Economics comes across on the rational and emotional levels. There's some equations so people think that it's a hard science, rather than a social science, but at the same time it (currently) rings strong endorsement for an unsustainable lifestyle which is pretty comfy. Most North Americans are likely comfort addicts. How well do you think you'll be at convincing an addict to give up their drug vs. their dealer convincing them to get some money for more.

I agree that trying to bring it up as a sustainable living concept seems much more appealing, but I'm afraid that it's only going to appeal to a small percentage of the population. Heck, I've got a vermicomposting bin, long hair, eat unprocessed food, and I still react with anger when someone calls me a hippy.

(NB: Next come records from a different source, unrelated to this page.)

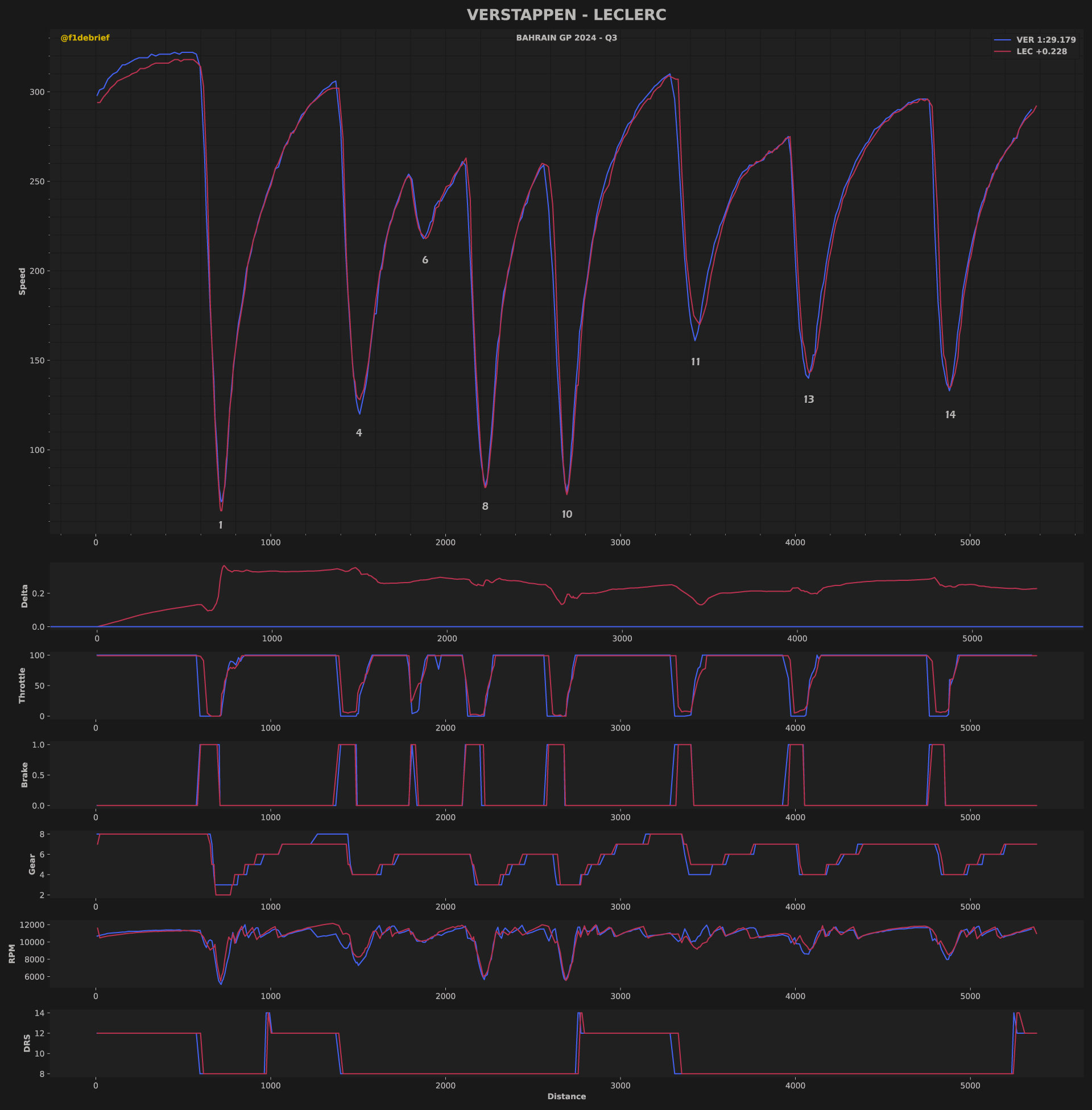Click corner number 6 marker
Viewport: 1092px width, 1110px height.
[425, 261]
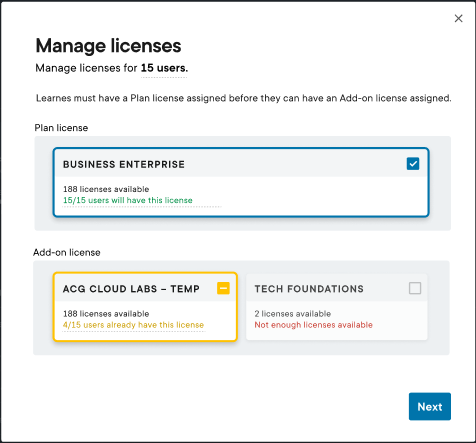Click "4/15 users already have this license" text
Viewport: 476px width, 443px height.
click(133, 325)
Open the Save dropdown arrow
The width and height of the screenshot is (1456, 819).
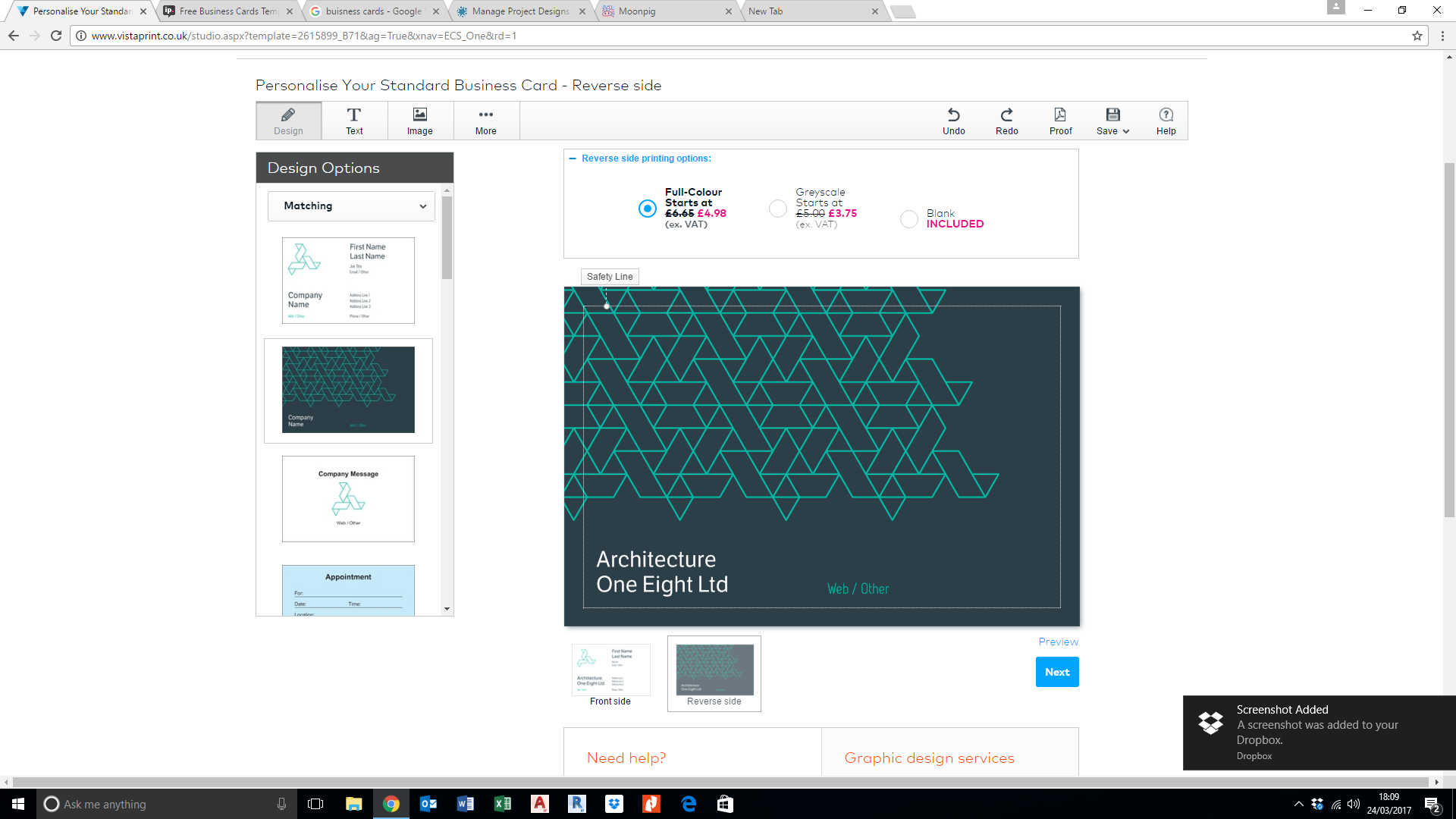(1126, 131)
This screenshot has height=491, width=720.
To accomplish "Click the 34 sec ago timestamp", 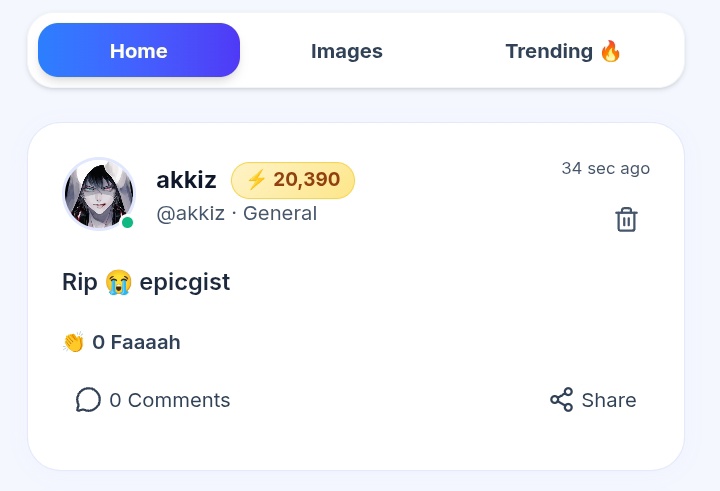I will (x=606, y=169).
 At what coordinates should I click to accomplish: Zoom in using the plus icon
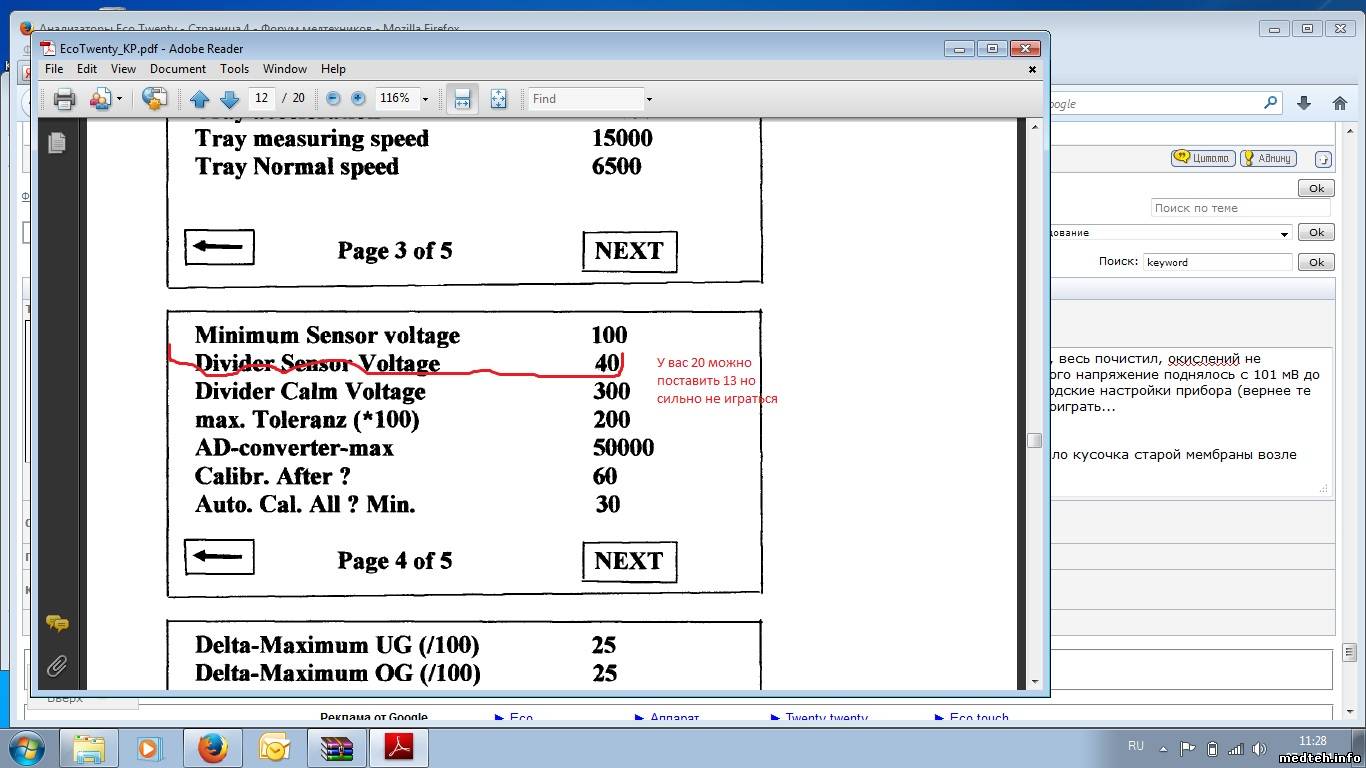[358, 99]
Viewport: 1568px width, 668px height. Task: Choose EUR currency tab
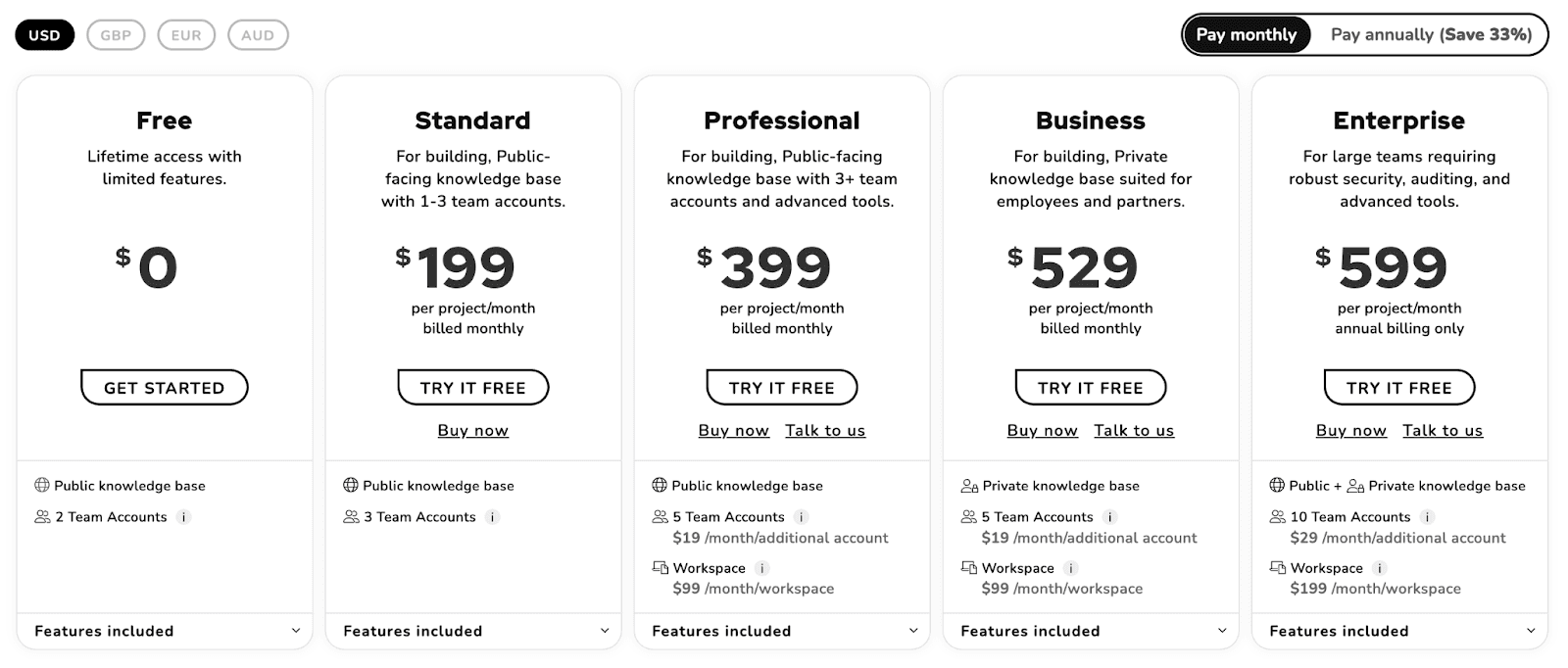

And then there's the scary question of how many people are really sustainable on this earth? If the answer is significantly less than 6 billion, the uphill battle for sustainability has just become an assault against a fort located on Mount Everest.

Dave, say no more. It's obviously post-traumatic stress. I'm trying to imagine myself in your shoes, held captive for four years on an academic island, surrounded by the ghetto on 3 sides and a freezing cold lake on the fourth. The indigenous peole are all right wing economists. The only escape is a stroll to the squash courts to watch nuclear chain reactions being sustained. Who wouldn't get a bit irritable?